On 28 October 2007, Singapore Dreaming snagged the Best Asian/Middle-Eastern Film Award at the 20th Tokyo International Film Festival, and is the first Singapore feature to win this award.

===Box office and rankings===
As of 2 October 2006, three and a half weeks after its local commercial release, Singapore Dreaming grossed S$420 000 from the local box office. The producers claim the film to be the highest grossing Singapore film produced in the past eight years not produced by MediaCorp or MediaCorp Raintree Pictures. The film was the fifth at the local box office for the week the film opened. In its second week, the film dropped to the sixth position, and in its third week, to the eighth position. From the fourth week onwards to the end of the film's theatrical run, it ceased to appear in Singapore's top ten charts.

===Critical reception===
The film was praised by critics for its technical craftsmanship and strong relatability, with many highlighting its engaging storytelling. Neil Humphreys, in a Today feature of Singapore Dreaming, pointed out that it is untainted by crass sexual themes, unlike 12 Storeys, which featured similar characters. Humphreys wrote, "the characters are immediately identifiable, particularly the women. And depicting such social reality on screen underscores Goh and Woo's bravery." Lin Wenqi, reviewing the film for a Taiwan Film Institute periodical, also found the film to be a captivating and relatable portrayal of Singapore society. According to Lin, unlike the excessively preachy Singaporean film I Not Stupid, Singapore Dreaming was impressive in its ability to weave life lessons into the plot and cinematography. Singaporean critic Vinita Ramani praised the acting, and agreed that many Singaporeans found the film relatable. However, Ramani wrote that the film "falls short of expectations" because it featured platitudes regarding the unsuccessful pursuit of material wealth by unfulfilled HDB heartlanders, a theme already "milked to death" in Singaporean films such as 12 Storeys. The Spanish critic Jonathan Holland, writing for Variety, called the first half of the film "over-stretched, noisy comedy", preferring the portrayal of the funeral proceedings in the second half for its "pleasing lightness of touch" and lyrical music.

==Soundtrack==
The Singapore Dreaming soundtrack was released by BooBao Records in June 2006. It comprises various songs and tunes that were featured in the movie, most of which were composed by the music director for the film, Sydney Tan. Stephen Hough is also listed as one of the soundtrack's composers. The soundtrack album, containing both emotive and entertaining pieces, shows a variation in the mood of the songs.

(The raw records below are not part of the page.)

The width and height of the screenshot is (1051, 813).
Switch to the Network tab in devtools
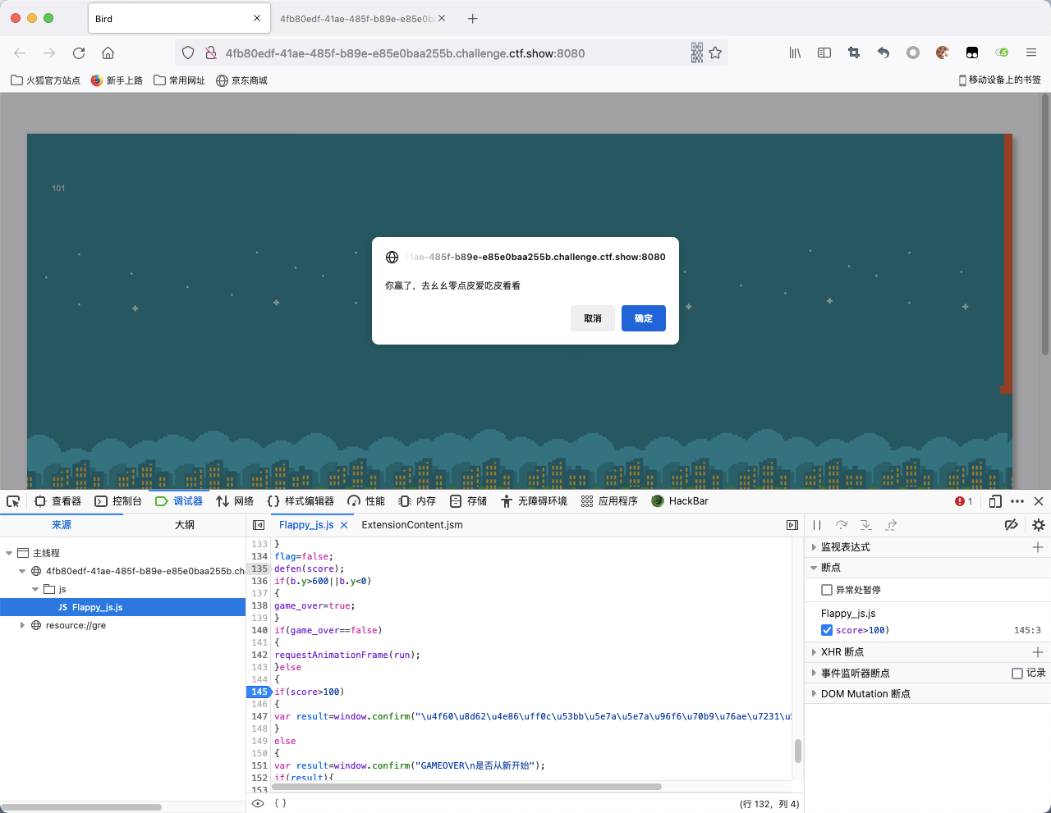point(235,501)
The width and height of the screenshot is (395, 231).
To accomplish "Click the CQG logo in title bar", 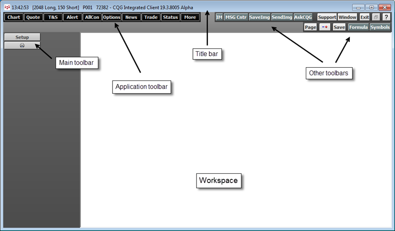I will (x=7, y=8).
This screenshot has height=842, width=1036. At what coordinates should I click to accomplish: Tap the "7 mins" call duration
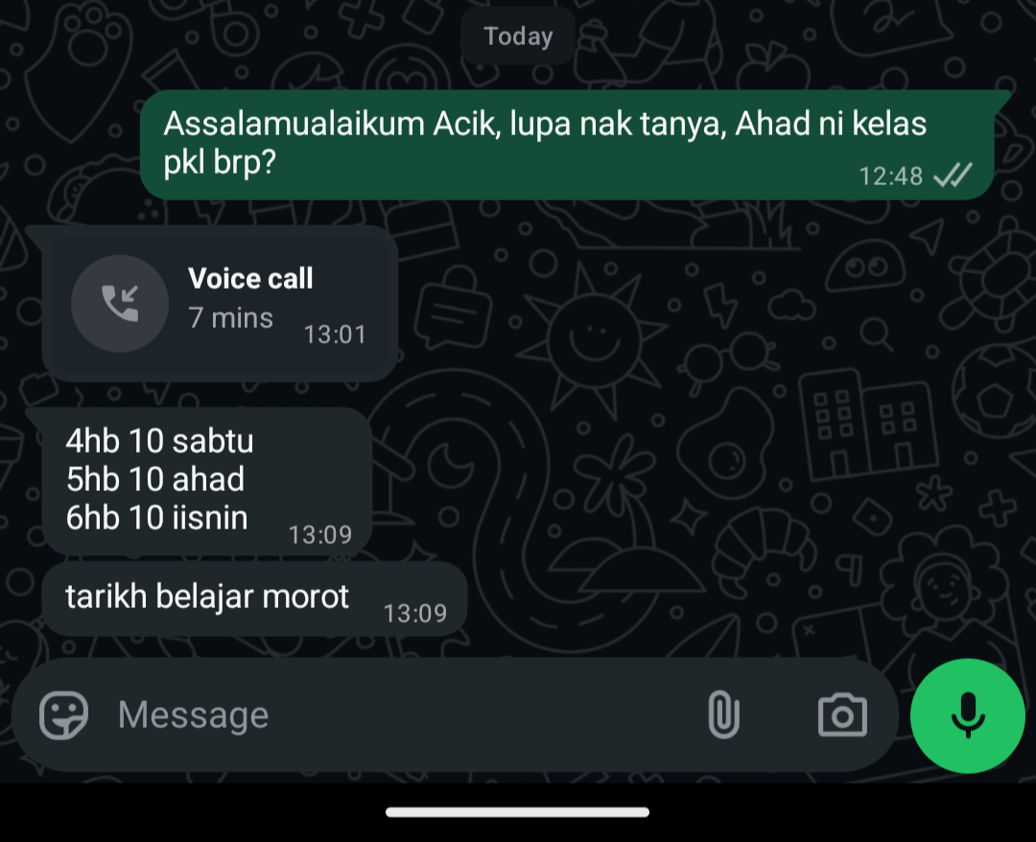click(x=230, y=317)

Of particular prominence in the soundtrack is the 1933 Taiwanese song Bāng Chhun-hong. Lin Wenqi points out that the song's last phrase, "I was fooled, for it was just the wind", paralleled the characters Poh Huat and Seng's fruitless pursuit of material wealth. As the producers were writing the script in New York, Woo Yen Yen called her mother in Singapore to ask her about the most popular song of her time. Her mother's first suggestion was Bāng Chhun-hong, a song which the producers came to like. The song was later adopted as the opening theme, and the character Siew Luan would hum it again as the film concludes, this time more wistfully as she would recount the days when she was young. Four major and three minor variations of the song were included in the soundtrack. As Moviexclusive describes Sydney Tan's score, "the […] use of pianos and strings is complemented by the occasional wistful accompaniments of the traditional erhu, adding the essential 'Asian touch' to the music." According to Woo, during auditions for the film, several young actors wept upon hearing the song, which reminded them of their youth and parents.

The film's soundtrack also includes two songs by the local band Ronin, "Black Maria" and "Memories". It also includes "Mei Man Ren Sheng", a song that shares its title with the film. The tune was rearranged by Sydney Tan and performed by Nicole Lai, with lyrics in Chinese by Ng King Kang. The film's producer, Woffles Wu, did the backing vocals for the recording.